## RECORDS FOR THIS TASK:
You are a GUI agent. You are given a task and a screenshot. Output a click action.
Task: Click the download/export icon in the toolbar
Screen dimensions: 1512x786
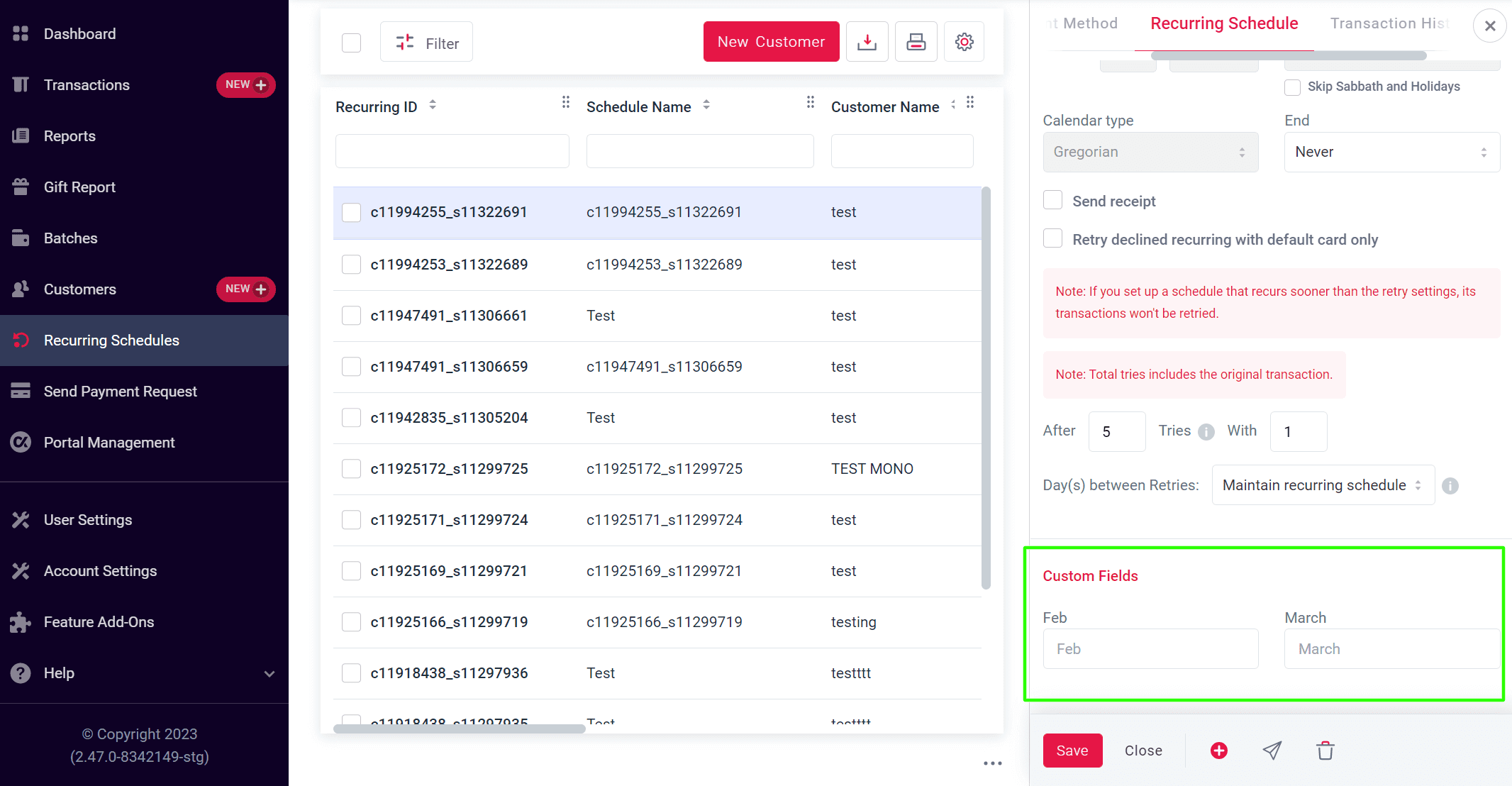coord(867,41)
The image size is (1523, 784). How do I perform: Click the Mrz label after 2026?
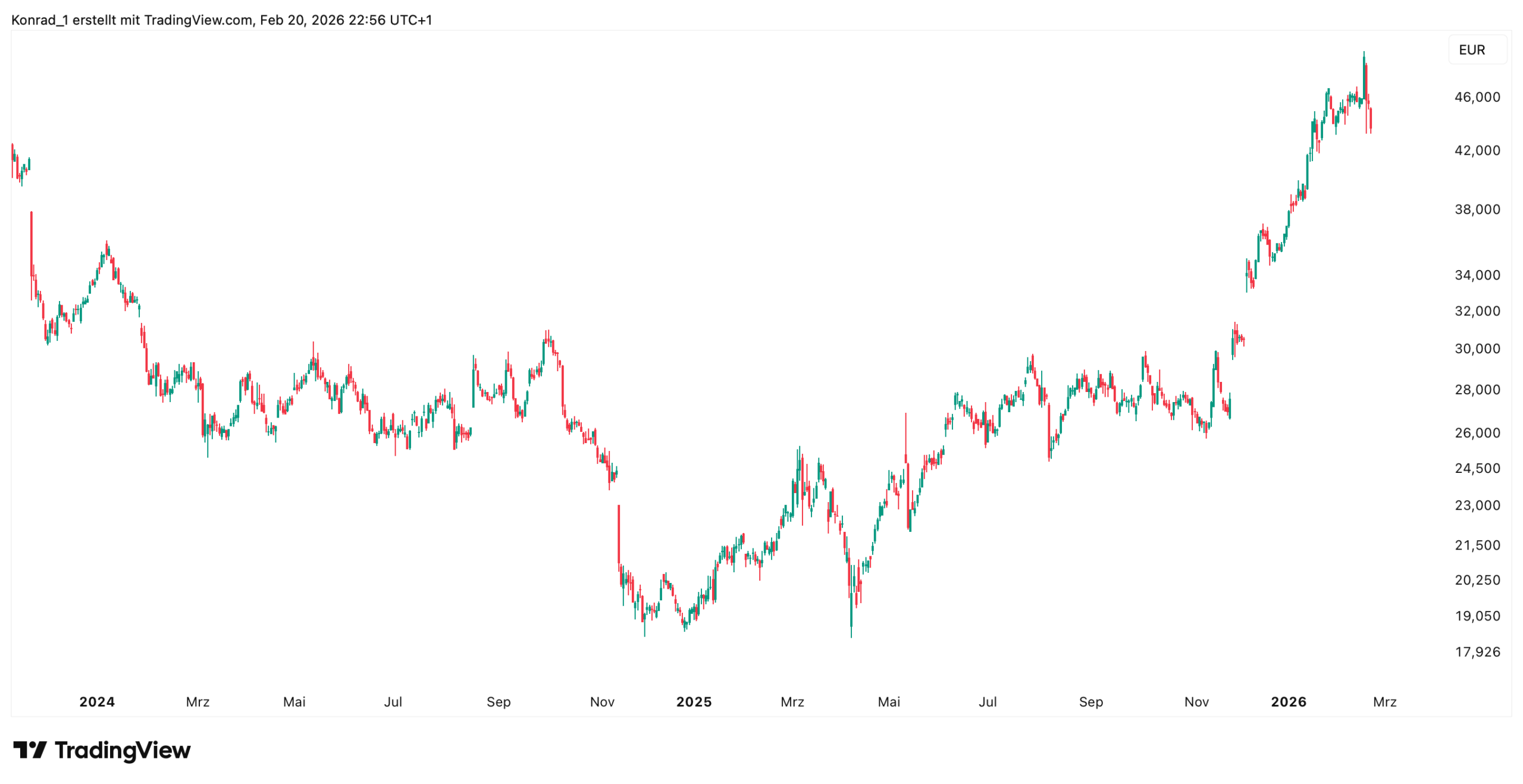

## ACTIVITY:
Print all the lines above again exactly, without any pictures.

## TASK SOLUTION:
You are a GUI agent. You are given a task and a screenshot. Output a click action.
Task: Click the download/export icon in the toolbar
Screen dimensions: 1512x786
coord(867,41)
The image size is (1523, 784). How do I perform: Click the Mrz label after 2026?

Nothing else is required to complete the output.